The New York-based subsidiary invested $50 million to develop a 1500-page master plan for a so-called "smart city" located on the Toronto waterfront. The project would have fundamentally transformed this area, adding features such as moving pavement and smart garbage cans.
Sidewalk Labs, which had invested $50 million in the project, blamed its cancellation on COVID-19. However, the project had faced criticism and opposition from the beginning.
Sidewalk had initially planned to make this neighborhood the flagship testing ground for its other projects. It would have also helped Toronto, which had hoped to attract a Google headquarters.
As with other endeavors implemented by the Google parent, many people expressed concerns over data privacy. Others believed the project would claim too much land. However, Sidewalk had already agreed to scale back the initial plans for a 190-acre project to just 12 acres.
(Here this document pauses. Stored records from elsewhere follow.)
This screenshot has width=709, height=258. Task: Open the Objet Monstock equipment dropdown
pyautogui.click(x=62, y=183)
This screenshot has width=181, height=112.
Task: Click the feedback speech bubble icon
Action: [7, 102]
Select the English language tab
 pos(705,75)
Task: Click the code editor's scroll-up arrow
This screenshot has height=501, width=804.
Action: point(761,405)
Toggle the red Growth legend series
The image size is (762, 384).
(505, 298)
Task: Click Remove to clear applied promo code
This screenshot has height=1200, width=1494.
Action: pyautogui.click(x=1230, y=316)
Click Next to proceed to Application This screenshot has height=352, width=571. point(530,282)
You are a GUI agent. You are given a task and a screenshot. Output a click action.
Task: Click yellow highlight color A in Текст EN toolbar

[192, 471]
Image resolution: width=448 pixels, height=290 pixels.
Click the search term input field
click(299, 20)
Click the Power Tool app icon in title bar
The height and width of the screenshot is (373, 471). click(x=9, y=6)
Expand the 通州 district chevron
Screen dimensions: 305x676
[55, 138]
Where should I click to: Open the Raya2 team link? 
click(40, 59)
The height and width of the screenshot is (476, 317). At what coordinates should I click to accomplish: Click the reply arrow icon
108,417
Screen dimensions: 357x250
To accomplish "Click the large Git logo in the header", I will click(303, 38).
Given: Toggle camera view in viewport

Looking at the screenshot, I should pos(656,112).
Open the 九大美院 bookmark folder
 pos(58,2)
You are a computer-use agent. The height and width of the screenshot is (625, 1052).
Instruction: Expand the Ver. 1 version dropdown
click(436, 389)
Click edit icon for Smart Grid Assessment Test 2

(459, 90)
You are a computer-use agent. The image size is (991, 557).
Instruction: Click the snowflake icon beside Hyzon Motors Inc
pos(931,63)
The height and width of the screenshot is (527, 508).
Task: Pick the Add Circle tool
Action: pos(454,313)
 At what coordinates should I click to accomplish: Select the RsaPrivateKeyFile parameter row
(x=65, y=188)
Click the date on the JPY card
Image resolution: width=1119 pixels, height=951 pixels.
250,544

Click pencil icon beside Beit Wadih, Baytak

Toronto mayor John Tory expressed disappointment at the company's decision. However, he has not given up on high-tech city development projects. "I am extremely confident there are partners eager to undertake this endeavor," said Tory.
Others saw this as welcome news, among them, the former co-CEO of Blackberry Jim Balsillie. "This is a major victory for the responsible citizens who fought to protect Canada's democracy, civil and digital rights, as well as the economic development opportunity," said Balsillie, who also dismissed the project as "surveillance capitalism."
Despite this setback, Sidewalk Labs still plans to continue its other innovation projects.
Investors appeared to dismiss the news. The tech stock rose by 1.8% in Thursday trading to close at $1,369.28 per share.